__本文__
● ● ●

さて、半年目に入っての振り返り第3弾です。
この写真は、3月15日(水)深夜の当直室です。
この頃は毎日怒濤のように患者さんがいらっしゃって、早朝7時から夜の10時過ぎまでひっきりなしに患者さんが入らしていた時期です。3月14日にまともに電気が来て僕たちはようやく「ご飯を炊く」ことが出来るようになったのです。
その時既に全国から医師、看護師が集まり上の50畳ホールは寝袋の人たちがごった返していました。そんな中、炊飯ジャーに電気を通し始めてご飯を炊くことが出来たのがこの日だったのです。
2階の「地球のステージ」事務局では、みんながホッとしながらその白米を食べていました。でも僕は患者さんの数が多いので、結局みんなといっしょにご飯を食べることは出来ず、夜の10時過ぎにようやく患者さんが切れたので、ホッとしていたところ、上から救援に来ていた成田清恵さんという看護師さんが、
「せんせ~どうぞ~」
といって持ってきてくれたのです。
その時の嬉しかったこと嬉しかったこと。
その時に、ようやく
「少し前に進んでいるかも。」
という感覚を持つことが出来たのです。もちろんそれは「かすかな感覚」であって、すぐにでも失われ、またすべてが余震などで逆戻りしてしまいそうな感覚が大半でした。
でも日本人としてこの白米を見た時に思い出したのが、「千と千尋の神隠し」の一コマでした。

● ● ●

__課題の内容__
上の本文から、「この頃は毎日怒濤のように患者」を含む語句で始まり「来たのがこの日だったのです。」で終わる部分を、一字も変えずに書き写しなさい。

(コレクションの保存項目)
● ● ●

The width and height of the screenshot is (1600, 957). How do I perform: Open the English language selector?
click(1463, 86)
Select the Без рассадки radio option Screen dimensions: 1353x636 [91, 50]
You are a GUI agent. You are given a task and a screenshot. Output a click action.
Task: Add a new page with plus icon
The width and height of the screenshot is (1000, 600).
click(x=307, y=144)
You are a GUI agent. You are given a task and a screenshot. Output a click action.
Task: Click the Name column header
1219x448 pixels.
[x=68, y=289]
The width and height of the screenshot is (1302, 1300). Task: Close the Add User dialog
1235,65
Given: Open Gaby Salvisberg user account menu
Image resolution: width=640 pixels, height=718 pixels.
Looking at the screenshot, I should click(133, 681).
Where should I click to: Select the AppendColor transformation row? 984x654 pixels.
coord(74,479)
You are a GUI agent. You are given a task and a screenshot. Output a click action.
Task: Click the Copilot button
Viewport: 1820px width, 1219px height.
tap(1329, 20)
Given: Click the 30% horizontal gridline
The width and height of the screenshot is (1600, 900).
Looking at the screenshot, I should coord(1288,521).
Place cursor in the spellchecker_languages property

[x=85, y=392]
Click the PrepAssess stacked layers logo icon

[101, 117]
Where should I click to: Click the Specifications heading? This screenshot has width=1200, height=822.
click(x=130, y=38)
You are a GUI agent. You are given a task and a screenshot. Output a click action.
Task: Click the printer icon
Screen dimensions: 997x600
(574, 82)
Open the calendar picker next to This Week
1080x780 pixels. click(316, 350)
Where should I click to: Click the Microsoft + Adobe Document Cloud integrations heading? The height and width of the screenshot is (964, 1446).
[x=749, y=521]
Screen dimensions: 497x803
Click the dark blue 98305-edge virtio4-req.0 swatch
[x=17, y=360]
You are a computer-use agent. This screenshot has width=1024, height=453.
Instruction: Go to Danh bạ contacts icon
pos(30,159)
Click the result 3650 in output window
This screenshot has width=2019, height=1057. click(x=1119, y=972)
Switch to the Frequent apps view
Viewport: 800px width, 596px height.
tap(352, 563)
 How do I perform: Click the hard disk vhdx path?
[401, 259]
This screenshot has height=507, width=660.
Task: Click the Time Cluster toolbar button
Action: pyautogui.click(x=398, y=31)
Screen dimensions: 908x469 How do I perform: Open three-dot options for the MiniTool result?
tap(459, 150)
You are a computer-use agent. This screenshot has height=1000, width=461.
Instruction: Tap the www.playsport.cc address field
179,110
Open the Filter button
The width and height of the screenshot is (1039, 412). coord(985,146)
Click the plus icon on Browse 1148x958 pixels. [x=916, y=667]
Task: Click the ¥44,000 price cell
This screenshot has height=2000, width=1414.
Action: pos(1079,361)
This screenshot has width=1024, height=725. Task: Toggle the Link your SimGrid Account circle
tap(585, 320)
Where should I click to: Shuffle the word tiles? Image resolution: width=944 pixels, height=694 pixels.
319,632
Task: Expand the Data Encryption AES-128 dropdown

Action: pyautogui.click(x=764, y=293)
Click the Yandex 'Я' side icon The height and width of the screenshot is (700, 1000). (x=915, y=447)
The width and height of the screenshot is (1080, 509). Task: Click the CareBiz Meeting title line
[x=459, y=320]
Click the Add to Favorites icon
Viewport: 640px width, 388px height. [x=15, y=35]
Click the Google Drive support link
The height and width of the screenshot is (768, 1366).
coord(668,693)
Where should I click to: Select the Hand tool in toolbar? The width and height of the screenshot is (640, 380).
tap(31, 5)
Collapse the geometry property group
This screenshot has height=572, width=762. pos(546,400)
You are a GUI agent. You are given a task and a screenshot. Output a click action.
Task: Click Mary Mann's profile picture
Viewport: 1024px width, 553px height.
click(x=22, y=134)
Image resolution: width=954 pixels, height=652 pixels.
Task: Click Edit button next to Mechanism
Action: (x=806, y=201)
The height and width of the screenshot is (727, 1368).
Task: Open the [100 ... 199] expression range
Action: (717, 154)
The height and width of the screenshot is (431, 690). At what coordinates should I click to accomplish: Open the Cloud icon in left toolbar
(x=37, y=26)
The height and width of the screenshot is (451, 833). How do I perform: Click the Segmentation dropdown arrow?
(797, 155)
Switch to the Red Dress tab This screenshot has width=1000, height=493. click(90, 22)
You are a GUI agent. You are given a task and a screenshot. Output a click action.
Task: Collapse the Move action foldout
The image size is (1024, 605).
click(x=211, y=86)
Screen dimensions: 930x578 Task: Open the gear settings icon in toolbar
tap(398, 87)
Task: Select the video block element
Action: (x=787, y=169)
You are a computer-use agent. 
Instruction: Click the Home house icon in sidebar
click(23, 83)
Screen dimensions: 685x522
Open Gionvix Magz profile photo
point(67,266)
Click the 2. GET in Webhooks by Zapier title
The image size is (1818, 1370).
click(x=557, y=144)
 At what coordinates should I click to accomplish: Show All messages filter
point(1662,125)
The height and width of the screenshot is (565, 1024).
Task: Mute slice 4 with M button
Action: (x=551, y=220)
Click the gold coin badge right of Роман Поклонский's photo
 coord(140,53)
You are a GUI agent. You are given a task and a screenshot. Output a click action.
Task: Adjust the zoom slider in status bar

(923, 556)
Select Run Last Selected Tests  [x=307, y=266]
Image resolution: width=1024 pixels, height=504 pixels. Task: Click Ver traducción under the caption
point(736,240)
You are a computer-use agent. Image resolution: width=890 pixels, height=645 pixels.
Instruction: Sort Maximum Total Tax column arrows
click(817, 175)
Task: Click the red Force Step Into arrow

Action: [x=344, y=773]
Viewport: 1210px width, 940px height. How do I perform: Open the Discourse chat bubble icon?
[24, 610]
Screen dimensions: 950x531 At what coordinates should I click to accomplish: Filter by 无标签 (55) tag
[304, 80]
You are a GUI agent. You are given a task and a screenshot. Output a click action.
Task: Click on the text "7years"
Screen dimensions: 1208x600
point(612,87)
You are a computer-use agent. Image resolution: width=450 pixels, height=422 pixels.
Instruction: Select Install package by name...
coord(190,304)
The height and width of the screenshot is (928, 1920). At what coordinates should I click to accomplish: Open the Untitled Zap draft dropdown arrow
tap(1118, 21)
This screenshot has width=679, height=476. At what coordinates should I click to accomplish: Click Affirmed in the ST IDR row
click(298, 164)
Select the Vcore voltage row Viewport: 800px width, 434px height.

● ● ●

__解答欄__
この頃は毎日怒濤のように患者さんがいらっしゃって、早朝7時から夜の10時過ぎまでひっきりなしに患者さんが入らしていた時期です。3月14日にまともに電気が来て僕たちはようやく「ご飯を炊く」ことが出来るようになったのです。
その時既に全国から医師、看護師が集まり上の50畳ホールは寝袋の人たちがごった返していました。そんな中、炊飯ジャーに電気を通し始めてご飯を炊くことが出来たのがこの日だったのです。